> [Work instruction]: A word-for-word transcript of the closing lines is required: from the one with "The width and height of the screenshot is (685, 532)." through the final line of the data.

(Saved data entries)
===============

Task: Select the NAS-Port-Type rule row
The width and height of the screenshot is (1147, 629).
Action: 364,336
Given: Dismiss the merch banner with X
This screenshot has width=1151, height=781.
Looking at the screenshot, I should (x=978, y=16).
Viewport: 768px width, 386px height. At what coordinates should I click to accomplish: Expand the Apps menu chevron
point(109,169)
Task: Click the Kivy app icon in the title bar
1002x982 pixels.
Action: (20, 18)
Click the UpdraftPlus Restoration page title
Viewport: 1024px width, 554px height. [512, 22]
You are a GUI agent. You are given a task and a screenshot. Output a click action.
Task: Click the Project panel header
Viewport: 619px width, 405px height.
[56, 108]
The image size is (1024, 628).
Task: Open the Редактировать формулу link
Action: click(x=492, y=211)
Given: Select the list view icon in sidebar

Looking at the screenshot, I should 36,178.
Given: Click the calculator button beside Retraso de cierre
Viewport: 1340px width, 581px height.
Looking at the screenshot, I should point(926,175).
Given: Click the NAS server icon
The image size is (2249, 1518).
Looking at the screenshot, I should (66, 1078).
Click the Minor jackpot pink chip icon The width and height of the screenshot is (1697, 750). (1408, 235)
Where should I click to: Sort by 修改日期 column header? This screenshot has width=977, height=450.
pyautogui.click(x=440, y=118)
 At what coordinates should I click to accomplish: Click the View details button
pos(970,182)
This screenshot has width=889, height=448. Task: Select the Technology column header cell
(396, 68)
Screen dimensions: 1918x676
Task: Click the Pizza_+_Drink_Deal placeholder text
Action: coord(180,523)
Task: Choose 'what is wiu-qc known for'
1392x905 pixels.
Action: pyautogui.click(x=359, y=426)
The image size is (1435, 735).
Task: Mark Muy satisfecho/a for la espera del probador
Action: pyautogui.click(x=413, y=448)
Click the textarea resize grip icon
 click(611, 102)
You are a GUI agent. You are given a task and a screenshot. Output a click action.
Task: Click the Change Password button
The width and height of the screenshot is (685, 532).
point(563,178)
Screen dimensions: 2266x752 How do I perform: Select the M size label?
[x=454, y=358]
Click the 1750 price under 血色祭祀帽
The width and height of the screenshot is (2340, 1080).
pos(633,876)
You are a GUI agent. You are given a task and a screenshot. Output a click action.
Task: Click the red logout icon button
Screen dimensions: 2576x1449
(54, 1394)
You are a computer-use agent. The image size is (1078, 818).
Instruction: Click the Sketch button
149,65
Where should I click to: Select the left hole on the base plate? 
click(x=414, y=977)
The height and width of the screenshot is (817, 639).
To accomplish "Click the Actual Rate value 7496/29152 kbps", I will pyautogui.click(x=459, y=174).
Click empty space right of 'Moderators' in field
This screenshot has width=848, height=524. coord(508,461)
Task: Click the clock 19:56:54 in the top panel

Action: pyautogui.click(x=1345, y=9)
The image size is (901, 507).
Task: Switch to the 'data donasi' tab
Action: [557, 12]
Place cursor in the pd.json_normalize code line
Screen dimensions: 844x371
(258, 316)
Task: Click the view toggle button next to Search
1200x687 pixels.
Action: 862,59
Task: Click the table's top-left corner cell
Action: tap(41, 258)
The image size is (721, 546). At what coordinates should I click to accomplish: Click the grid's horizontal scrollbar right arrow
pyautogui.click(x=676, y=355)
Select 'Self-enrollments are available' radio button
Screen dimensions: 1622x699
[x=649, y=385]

===============

> [Solved exercise]:
The width and height of the screenshot is (685, 532).
point(563,178)
Screen dimensions: 2266x752 How do I perform: Select the M size label?
[x=454, y=358]
Click the 1750 price under 血色祭祀帽
The width and height of the screenshot is (2340, 1080).
pos(633,876)
You are a GUI agent. You are given a task and a screenshot. Output a click action.
Task: Click the red logout icon button
Screen dimensions: 2576x1449
(54, 1394)
You are a computer-use agent. The image size is (1078, 818).
Instruction: Click the Sketch button
149,65
Where should I click to: Select the left hole on the base plate? 
click(x=414, y=977)
The height and width of the screenshot is (817, 639).
To accomplish "Click the Actual Rate value 7496/29152 kbps", I will pyautogui.click(x=459, y=174).
Click empty space right of 'Moderators' in field
This screenshot has width=848, height=524. coord(508,461)
Task: Click the clock 19:56:54 in the top panel

Action: pyautogui.click(x=1345, y=9)
The image size is (901, 507).
Task: Switch to the 'data donasi' tab
Action: [557, 12]
Place cursor in the pd.json_normalize code line
Screen dimensions: 844x371
(258, 316)
Task: Click the view toggle button next to Search
1200x687 pixels.
Action: 862,59
Task: Click the table's top-left corner cell
Action: tap(41, 258)
The image size is (721, 546). At what coordinates should I click to accomplish: Click the grid's horizontal scrollbar right arrow
pyautogui.click(x=676, y=355)
Select 'Self-enrollments are available' radio button
Screen dimensions: 1622x699
[x=649, y=385]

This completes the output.